Europeans will never learn from their love for long, protracted and endless wars of history. Twice, they dragged the world to a catastrophe in the 20th century. And there exist in history books, innumerable European wars; up to 100-year wars, crusades, Napoleonic wars and countless bloodshed through its soil — from the 476 AD fall of the Western Roman Empire and the simultaneous establishment of the Eastern Roman Empire, known as the Byzantine Empire (Byzantium) at Constantinople (Istanbul), to the fall thereof in 1453 AD at the hands of Mehmet II of the Turkish Ottomans who took control of more than half of Europe, Asia Minor, Levant, the North African coast; with ceaseless wars following in true traditional trends of Europe’s culture of combat.

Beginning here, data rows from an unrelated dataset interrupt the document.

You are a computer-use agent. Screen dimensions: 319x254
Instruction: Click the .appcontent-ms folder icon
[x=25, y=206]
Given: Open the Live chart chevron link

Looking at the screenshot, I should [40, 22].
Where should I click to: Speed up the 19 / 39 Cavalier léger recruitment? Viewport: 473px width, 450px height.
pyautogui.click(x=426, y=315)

What’s inevitable, however, is that war will inflict an irreparable damage on the entire European geography and demography. And those remote non-Europe areas, too, won’t escape the after-effects thereof. There once existed a conceptual ‘Holy Roman Empire’, the history of which was created in heartland Europe, broadly consisting of 11 countries — Germany, Austria, Belgium, Czech, Denmark, France, Italy, Luxembourg, Poland and Switzerland — lasting more than a millennium till August 1806, with the centrality of the Holy See’s spiritual authority, interspersed with an occasional tinge of temporal power.

In the end, primarily owing to the ceaseless bloodshed, Voltaire’s somewhat pungent epithet sticks: that “it was neither holy, Roman nor an empire.” Endless war and eternal Europe are synonymous. Wreckage and wealth are the twin gifts of Europe’s warring history.